Look through the material below and copy exactly the lines from the line with "866x461 pixels." to the line with "Toggle the green status", those two lines included.
• • • •
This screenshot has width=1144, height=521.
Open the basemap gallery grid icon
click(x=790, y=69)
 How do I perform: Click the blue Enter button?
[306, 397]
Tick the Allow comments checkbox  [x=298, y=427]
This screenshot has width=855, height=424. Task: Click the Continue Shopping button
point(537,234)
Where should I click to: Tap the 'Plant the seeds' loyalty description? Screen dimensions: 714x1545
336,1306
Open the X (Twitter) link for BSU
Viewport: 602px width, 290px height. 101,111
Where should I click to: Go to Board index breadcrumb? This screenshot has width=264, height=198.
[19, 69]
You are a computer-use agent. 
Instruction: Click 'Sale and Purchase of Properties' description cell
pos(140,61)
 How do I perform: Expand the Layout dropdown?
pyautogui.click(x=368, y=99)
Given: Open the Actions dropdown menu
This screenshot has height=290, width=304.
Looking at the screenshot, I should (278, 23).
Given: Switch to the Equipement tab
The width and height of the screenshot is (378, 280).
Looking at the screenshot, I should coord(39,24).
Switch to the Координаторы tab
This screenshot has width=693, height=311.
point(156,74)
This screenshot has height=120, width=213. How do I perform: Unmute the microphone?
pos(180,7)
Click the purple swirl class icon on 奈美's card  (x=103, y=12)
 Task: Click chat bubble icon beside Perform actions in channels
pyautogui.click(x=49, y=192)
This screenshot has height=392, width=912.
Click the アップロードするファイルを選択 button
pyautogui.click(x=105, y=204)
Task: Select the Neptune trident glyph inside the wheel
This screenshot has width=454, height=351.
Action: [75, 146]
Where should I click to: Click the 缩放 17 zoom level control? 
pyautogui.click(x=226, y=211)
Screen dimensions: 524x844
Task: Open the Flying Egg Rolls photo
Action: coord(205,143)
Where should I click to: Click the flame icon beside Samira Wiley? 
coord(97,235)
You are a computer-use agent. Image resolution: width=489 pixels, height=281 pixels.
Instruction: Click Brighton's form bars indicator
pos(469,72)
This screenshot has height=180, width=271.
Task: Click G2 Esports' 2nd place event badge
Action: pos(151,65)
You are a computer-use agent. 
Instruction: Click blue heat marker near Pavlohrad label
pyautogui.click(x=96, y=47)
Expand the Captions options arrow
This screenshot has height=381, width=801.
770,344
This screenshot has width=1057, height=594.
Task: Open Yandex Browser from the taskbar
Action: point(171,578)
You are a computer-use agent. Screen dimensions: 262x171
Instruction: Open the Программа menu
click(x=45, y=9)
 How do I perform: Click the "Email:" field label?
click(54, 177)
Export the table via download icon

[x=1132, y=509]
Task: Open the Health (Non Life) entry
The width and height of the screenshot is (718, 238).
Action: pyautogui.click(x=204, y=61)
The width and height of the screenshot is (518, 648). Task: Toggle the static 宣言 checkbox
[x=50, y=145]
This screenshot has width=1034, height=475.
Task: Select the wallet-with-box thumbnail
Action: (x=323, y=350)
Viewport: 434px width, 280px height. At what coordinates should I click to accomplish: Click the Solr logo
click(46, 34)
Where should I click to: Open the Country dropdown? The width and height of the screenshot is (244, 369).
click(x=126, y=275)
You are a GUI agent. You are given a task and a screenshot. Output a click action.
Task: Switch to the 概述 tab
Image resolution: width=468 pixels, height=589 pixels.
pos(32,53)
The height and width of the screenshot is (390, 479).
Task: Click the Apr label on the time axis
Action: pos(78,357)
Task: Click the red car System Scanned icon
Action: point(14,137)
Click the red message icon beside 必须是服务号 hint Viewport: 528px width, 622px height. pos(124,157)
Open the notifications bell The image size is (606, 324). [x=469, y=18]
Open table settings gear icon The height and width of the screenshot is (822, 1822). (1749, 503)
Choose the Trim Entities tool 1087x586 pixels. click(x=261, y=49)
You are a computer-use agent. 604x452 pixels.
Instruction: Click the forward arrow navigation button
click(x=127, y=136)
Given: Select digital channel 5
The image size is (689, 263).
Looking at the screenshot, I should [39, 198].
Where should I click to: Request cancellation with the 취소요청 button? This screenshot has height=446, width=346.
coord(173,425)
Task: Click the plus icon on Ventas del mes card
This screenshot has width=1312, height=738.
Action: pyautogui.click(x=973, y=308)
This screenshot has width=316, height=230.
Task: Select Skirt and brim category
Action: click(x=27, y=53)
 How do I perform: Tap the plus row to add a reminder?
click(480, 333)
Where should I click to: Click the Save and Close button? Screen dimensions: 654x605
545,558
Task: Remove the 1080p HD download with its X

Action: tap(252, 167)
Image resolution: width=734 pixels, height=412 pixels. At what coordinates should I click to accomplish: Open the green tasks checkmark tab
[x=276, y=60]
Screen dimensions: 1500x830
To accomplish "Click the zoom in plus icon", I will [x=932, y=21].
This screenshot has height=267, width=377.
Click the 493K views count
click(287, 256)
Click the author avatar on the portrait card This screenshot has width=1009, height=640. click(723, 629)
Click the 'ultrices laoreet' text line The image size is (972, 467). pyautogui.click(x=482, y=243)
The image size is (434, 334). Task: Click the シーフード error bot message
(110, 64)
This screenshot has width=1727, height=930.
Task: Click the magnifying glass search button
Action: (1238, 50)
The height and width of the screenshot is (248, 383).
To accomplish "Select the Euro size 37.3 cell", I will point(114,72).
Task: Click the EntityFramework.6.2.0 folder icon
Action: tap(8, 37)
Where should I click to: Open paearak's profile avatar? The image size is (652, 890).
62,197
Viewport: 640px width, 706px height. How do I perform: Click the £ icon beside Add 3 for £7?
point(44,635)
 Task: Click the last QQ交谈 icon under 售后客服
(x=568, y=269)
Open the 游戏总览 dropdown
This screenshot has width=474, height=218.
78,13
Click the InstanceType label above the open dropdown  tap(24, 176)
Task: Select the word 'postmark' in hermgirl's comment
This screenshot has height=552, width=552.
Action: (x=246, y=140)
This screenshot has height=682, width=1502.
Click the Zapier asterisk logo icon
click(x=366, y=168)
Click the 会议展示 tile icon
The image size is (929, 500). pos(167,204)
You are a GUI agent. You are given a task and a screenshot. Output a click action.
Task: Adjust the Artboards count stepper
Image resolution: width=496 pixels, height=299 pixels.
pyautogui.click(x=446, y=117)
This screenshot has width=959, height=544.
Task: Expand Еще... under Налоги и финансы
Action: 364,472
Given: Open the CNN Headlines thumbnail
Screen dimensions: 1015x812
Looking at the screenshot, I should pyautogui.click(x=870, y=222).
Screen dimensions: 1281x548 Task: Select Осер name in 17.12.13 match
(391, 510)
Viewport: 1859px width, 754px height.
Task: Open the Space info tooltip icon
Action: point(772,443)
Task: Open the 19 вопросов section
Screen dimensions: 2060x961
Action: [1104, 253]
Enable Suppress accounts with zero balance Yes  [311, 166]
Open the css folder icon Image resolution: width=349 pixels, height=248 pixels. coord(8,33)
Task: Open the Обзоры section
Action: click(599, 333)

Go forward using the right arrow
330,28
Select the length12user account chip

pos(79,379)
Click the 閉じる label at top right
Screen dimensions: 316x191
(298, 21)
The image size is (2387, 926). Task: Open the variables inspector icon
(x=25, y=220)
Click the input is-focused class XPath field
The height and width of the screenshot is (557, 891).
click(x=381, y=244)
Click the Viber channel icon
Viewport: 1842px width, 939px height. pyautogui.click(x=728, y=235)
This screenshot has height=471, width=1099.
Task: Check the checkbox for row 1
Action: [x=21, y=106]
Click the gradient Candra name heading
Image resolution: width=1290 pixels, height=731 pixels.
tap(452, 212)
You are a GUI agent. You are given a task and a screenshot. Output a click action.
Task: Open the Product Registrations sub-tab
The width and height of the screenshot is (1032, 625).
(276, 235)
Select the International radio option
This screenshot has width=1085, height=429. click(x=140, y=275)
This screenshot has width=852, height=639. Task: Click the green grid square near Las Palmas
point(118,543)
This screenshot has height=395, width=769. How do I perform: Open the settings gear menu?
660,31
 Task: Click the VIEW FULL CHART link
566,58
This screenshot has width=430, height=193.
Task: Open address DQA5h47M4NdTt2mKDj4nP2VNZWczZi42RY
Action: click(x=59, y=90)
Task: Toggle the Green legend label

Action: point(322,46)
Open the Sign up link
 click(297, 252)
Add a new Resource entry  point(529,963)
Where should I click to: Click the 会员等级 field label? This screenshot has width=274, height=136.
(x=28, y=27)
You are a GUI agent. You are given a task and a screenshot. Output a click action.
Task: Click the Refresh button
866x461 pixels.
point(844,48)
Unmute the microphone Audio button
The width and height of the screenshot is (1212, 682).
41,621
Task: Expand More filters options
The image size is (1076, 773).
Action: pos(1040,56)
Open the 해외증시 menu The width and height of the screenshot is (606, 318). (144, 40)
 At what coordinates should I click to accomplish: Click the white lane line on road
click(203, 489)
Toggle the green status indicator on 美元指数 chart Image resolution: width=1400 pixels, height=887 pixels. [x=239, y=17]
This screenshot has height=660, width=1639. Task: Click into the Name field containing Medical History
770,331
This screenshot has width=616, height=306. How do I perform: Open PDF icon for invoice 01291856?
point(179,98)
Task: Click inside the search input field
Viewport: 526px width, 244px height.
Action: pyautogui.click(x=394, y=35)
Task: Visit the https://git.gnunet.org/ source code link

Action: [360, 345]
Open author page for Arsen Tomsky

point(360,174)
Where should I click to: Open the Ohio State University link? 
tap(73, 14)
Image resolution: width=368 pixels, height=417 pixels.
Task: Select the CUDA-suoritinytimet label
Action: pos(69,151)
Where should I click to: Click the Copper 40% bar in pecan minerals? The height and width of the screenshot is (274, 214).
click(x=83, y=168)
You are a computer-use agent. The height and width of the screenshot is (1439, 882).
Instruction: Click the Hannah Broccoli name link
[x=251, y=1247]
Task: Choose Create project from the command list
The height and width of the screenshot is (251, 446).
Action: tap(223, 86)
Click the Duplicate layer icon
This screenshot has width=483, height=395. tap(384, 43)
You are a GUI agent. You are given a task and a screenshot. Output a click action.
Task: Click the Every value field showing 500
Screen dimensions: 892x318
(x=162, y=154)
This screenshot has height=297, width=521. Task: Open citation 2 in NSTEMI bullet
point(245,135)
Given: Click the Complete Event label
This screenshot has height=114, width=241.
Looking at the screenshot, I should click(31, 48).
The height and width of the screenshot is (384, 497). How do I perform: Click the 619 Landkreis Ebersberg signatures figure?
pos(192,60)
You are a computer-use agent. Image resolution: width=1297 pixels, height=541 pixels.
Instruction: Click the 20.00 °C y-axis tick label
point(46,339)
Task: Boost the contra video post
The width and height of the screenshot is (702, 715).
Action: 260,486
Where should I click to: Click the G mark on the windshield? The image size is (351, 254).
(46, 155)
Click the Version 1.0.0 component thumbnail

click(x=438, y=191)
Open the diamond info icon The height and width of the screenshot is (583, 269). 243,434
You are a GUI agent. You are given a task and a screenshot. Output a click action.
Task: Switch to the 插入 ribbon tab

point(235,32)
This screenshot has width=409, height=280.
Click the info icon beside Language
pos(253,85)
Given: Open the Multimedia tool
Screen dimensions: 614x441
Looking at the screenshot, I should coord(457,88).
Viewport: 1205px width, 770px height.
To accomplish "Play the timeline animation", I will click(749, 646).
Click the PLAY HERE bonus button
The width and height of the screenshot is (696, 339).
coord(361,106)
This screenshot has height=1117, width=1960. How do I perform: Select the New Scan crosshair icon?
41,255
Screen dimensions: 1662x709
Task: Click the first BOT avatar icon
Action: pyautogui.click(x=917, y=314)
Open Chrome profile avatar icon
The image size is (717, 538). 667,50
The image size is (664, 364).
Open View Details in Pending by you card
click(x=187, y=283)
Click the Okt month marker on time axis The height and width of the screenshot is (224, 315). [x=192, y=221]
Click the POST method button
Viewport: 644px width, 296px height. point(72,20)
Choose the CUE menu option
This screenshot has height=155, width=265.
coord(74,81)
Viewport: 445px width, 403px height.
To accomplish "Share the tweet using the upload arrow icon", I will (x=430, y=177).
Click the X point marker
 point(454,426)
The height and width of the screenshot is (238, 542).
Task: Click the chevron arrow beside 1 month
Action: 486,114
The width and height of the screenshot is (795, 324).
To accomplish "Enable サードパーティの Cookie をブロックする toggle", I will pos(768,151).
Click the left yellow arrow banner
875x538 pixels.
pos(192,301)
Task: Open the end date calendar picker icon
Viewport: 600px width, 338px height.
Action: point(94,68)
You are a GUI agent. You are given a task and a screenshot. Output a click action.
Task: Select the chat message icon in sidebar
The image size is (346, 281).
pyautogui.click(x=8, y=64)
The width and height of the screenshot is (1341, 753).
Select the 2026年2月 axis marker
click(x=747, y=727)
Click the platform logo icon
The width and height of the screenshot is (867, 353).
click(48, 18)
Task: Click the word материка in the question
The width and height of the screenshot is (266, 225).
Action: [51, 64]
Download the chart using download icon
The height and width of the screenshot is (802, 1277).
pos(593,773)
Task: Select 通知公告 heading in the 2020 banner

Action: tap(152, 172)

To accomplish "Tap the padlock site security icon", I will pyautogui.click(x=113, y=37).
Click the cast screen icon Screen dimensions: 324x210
• • • •
**Answer box:**
866x461 pixels.
point(844,48)
Unmute the microphone Audio button
The width and height of the screenshot is (1212, 682).
41,621
Task: Expand More filters options
The image size is (1076, 773).
Action: pos(1040,56)
Open the 해외증시 menu The width and height of the screenshot is (606, 318). (144, 40)
 At what coordinates should I click to accomplish: Click the white lane line on road
click(203, 489)
Toggle the green status indicator on 美元指数 chart Image resolution: width=1400 pixels, height=887 pixels. [x=239, y=17]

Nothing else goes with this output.